When I was young and totally self-absorbed, I was reluctant and a little embarrassed to be marked with ashes.
What would people think when they noticed those ashes on me? That I had a dirty smudge on my forehead and didn’t have sense enough to clean it off?
At that stage of my life, it was all about me and other people’s perceptions of me, and I was sure they were just as interested in me as I was.
Later in life, I was eager to be marked and took pride in going public with ashes on my forehead. I hoped that others would notice and ask me about that smudge. I wanted to be able to claim that I was religious, that I was willing to carry that badge demonstrating my allegiance to Christ, that I was a witness for Christ’s sake.

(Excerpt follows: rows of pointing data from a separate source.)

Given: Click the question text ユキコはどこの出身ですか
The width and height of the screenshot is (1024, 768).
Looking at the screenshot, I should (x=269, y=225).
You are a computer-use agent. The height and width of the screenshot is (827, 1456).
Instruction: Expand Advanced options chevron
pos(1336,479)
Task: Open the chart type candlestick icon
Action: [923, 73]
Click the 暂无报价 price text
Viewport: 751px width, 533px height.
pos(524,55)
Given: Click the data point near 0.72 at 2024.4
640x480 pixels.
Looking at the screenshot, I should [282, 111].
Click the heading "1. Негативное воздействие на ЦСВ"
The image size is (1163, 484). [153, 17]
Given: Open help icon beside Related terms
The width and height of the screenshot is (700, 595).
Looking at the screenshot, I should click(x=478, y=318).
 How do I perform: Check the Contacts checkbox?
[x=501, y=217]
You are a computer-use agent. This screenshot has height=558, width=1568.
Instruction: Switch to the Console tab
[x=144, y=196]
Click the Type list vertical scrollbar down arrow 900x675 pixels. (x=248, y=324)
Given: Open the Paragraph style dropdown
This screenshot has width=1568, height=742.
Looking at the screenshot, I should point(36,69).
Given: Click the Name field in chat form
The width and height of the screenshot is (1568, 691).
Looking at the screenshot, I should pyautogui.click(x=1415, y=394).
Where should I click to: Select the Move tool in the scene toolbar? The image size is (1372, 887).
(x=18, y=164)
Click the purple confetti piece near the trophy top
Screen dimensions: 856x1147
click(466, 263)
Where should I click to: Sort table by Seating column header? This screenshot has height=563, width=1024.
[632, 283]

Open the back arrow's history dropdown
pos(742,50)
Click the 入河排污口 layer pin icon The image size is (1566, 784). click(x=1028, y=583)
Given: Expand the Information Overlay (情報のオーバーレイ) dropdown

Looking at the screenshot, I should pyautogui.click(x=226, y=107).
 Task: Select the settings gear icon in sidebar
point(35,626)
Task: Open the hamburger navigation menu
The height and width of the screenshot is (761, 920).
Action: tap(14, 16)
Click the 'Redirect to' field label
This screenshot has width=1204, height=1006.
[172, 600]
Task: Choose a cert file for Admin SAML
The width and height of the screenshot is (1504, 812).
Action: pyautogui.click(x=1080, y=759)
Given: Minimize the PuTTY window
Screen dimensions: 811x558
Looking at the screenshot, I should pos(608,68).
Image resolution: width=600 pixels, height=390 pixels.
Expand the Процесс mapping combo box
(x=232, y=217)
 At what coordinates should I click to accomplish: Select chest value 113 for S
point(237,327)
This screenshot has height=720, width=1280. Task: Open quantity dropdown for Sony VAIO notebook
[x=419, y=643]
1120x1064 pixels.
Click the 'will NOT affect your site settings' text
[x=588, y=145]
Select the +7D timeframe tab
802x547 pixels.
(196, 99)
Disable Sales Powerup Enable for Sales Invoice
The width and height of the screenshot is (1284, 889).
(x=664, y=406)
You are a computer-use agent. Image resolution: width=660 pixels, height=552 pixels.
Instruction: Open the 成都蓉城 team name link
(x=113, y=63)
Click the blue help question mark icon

It was still somewhat all about me.
Many years later—and many experiences in ministry later—I have a very different attitude about being marked with ashes.
As a pastor, standing at the gravesides of people I have loved, I have said the words, “…earth to earth, ashes to ashes, dust to dust…,” while scattering whatever the funeral home provided for me to scatter. The substance I scattered didn’t matter to me, but those words did matter to me, and in time, they helped the image of ashes take on deeper and more complex meanings.
Now in the last third or so of my life, when I am marked with ashes, I think of frailty and vulnerability. I think of sin and failure. I think of death and resurrection to new life. I think of sacrifice and servanthood.
I am still eager to be marked, not for the sake of making a visible witness to Christ’s sacrifice for me but in the hope that the mark of ashes will not be superficial but will be a deeper spiritual mark that guides my journey through Lent.
Even with that hope, my prayer is that I won’t make the mark or the season all about me.